Morphological and immunohistochemical study of ovarian and tubal dysplasia associated with tamoxifen

Abstract

Ovarian epithelial dysplasia was initially described in material from prophylactic oophorectomies for BReast CAncer gene (BRCA) mutation. Similar histopathological abnormalities have been revealed after ovulation stimulation. Given that tamoxifen (TAM) has a clomid-like effect and is sometimes used to induce ovulation, we studied the morphological features and immunohistochemical expression patterns of neoplasia-associated markers in adnexectomies previously exposed to TAM for breast cancer. We blindly reviewed 173 histopathological slides of adnexectomies according to three groups - oophorectomie sassociated with TAM exposure (n=42), oophorectomies associated with clomiphene exposure (n=15) and a spontaneously fertile non cancerous control group (n=116). Morphological features (with an ovarian and tubal dysplasia scoring system) and immunohistochemical expression patterns of Ki-67, p53 and Aldehyde dehydrogenase 1 (ALDH1 is an enzyme significantly associated with earlystage ovarian cancer) were evaluated and correlated. Mean tubal dysplasia score was significantly higher in the TAM group and clomiphene group than in controls (respectively 7.8 vs 3.5, P<0.007 and 6.8 vs 3.5, P=0.008). There is no statistical difference for the ovarian score in TAM group in comparison with the control group whereas we found a significant score for clomiphen group (6.5, P=0.009). Increased ALDH1 expression was observed in the two exposed group whereas expression patterns of Ki67 and p53 were moderate. Interestingly, ALDH1 expression was low in non-dysplastic epithelium, high in dysplasia, and constantly low in the two carcinoma.

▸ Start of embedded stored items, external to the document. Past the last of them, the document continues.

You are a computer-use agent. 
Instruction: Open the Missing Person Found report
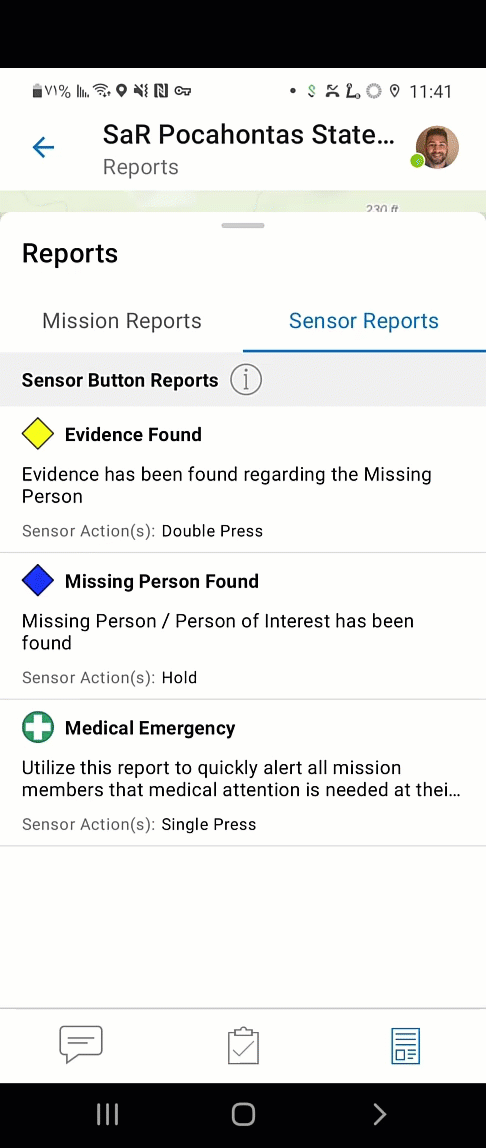(x=243, y=626)
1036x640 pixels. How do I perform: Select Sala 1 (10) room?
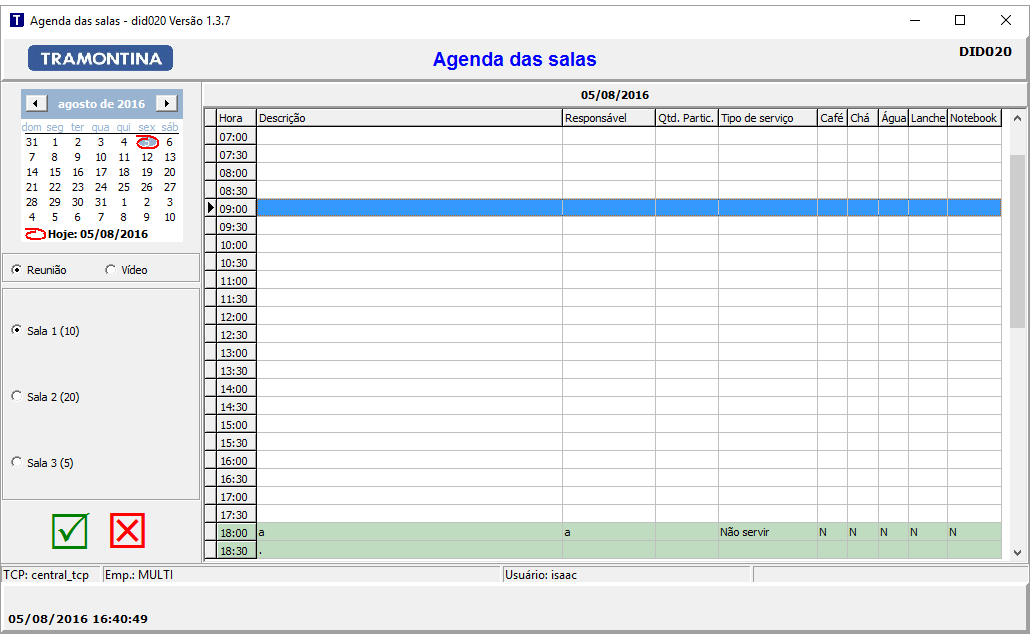tap(17, 330)
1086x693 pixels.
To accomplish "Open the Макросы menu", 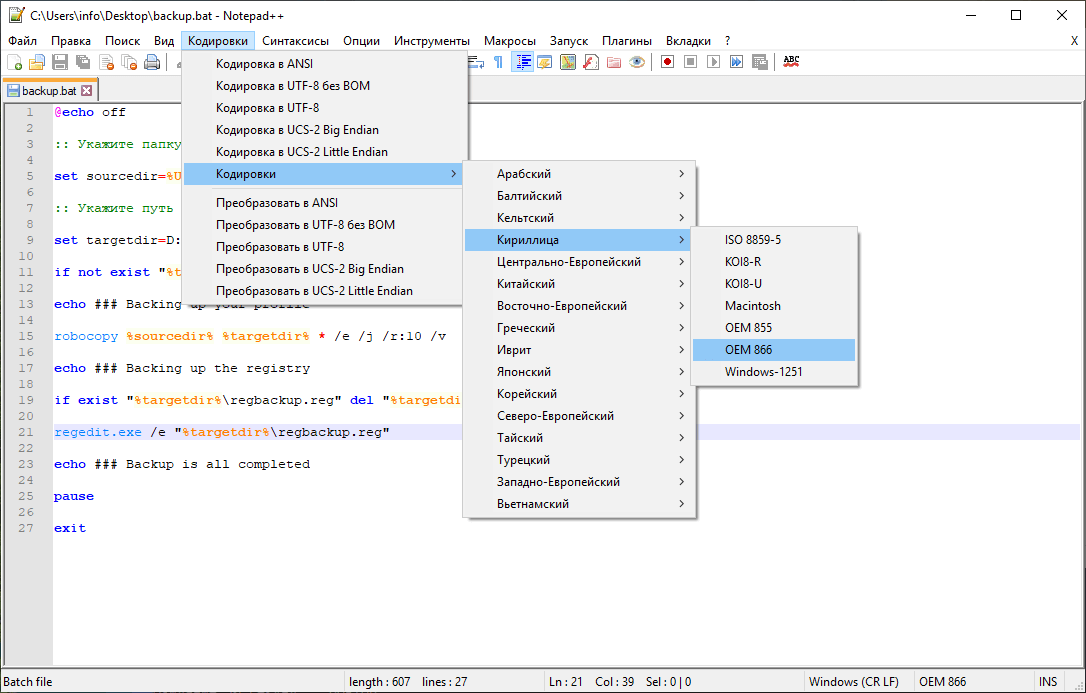I will (510, 41).
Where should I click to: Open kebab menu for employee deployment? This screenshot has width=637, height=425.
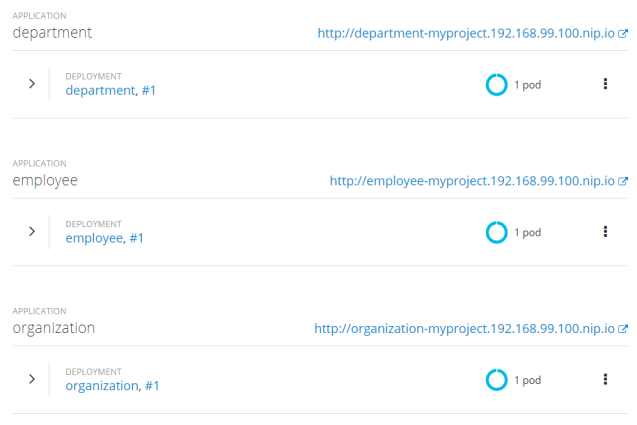coord(605,232)
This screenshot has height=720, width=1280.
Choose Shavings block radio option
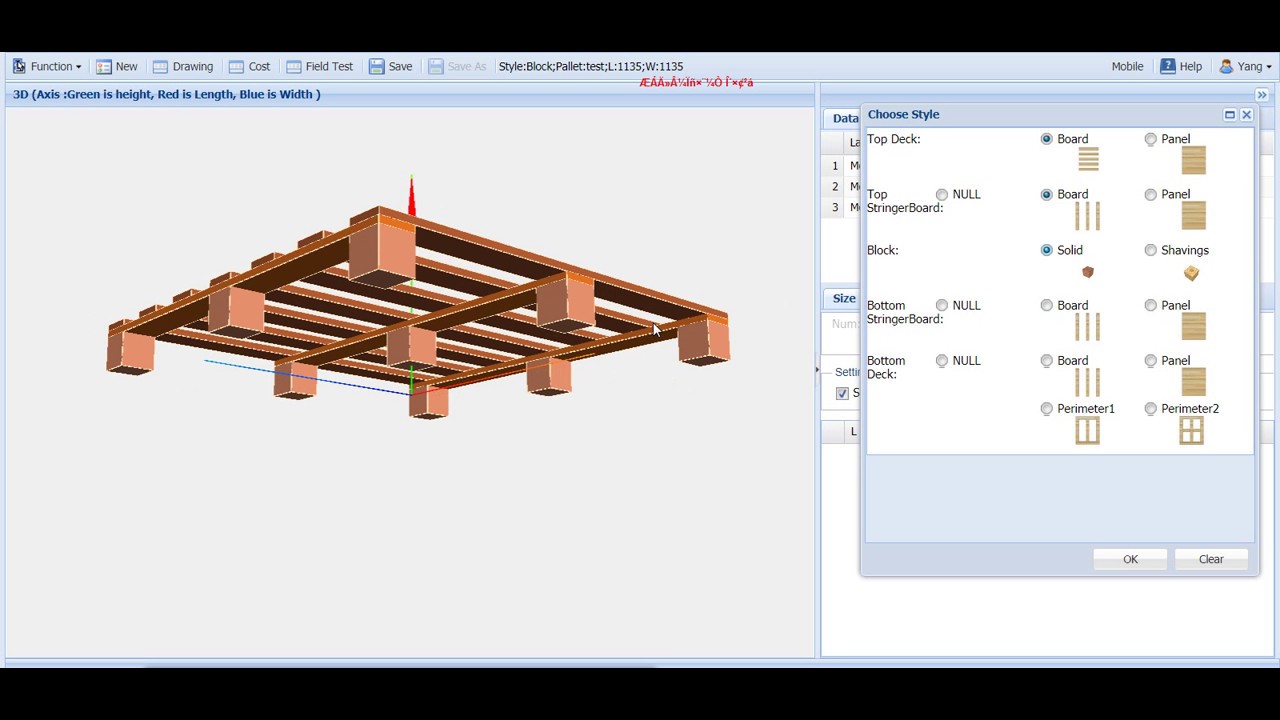[1151, 250]
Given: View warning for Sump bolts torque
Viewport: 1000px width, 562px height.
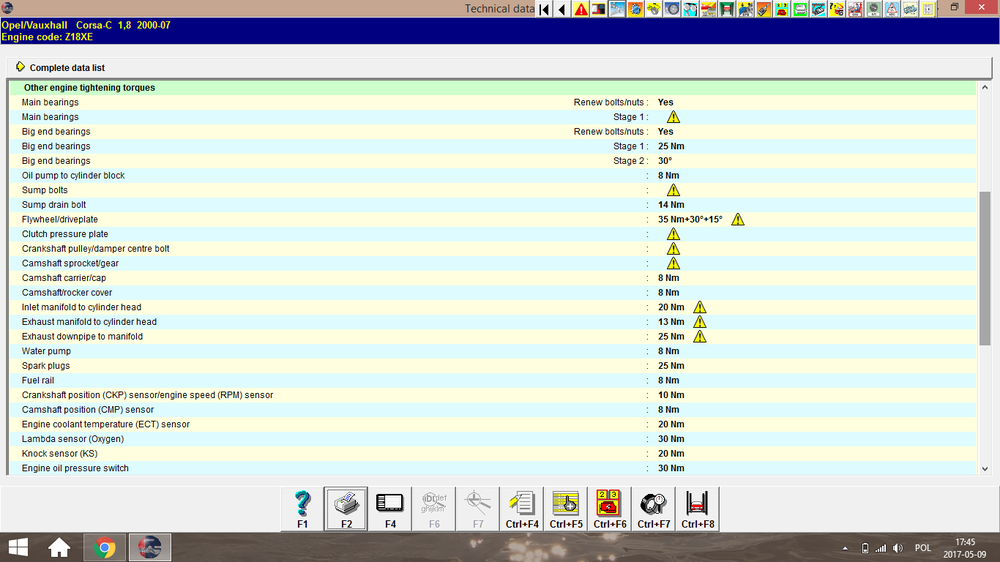Looking at the screenshot, I should click(673, 190).
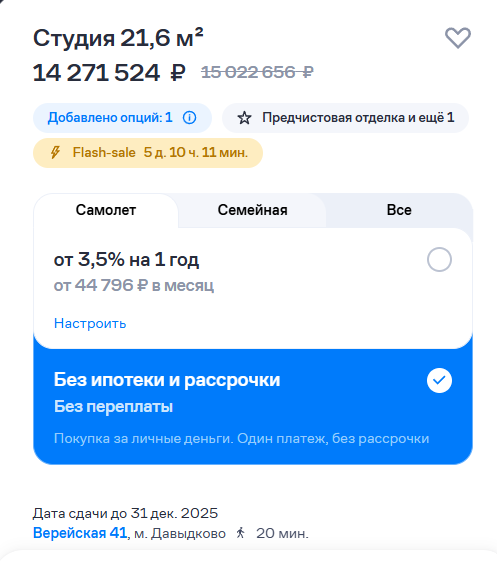Open the Верейская 41 address link

coord(80,533)
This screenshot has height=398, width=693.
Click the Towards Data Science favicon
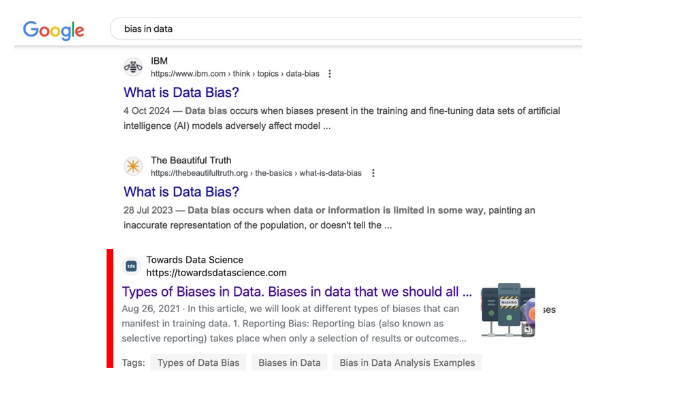[x=131, y=266]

Furthermore, we confirm our previous results showing that ALDH1 may be a useful tissue biomarker in the subtle histopathological diagnosis of tubo-ovarian dysplasia.

Figure 1.

Ki67, p53 and ALDH1 immunoreactivity in ovary; left column, after treating with tamoxifen; center column, after treating with clomid; right column, untreated control group. a-c) Immunoreactivity for Ki67; note the absence of Ki67 expression in all the three representative groups. d-f) Immunoreactivity for p53; p53 expression is low in the ovarian epithelium exposed to tamoxifen; in contrast, there is no p53 expression in ovary exposed to clomid and in the control group. g-i) immunoreactivity for ALDH1; the expression of ALDH1 is strong in ovaries exposed to tamoxifen and clomid, whereas no immunopositivity for ALDH1 was observed in the control group; intense staining for ALDH1 was noted in stroma (internal control). Scale bars: 100 µm.

Figure 2.

Ki67, p53 and ALDH1 immunoreactivity in fallopian tube; left column, after treating with tamoxifen; center column, after treating with clomid; right column, untreated control group. a-c) Immunoreactivity for Ki67; note the moderate expression of Ki67 in the tubes exposed to tamoxifen and clomid, and the low expression in the control group. d-f) Immunoreactivity for p53; the expression of p53 is weak in the tubes exposed to tamoxifen and clomid, and not present in the control group. g-h) ALDH1 immunoreactivity; note the strong expression of ALDH1 in the tubes exposed to tamoxifen and clomid, and the low or absent expression in the control group; also note the on/off effect of ALDH1 expression in panel h, where ALDH1 is mainly detected in the secretory cells lining but not in the ciliated cells. Scale bars: 100 µm.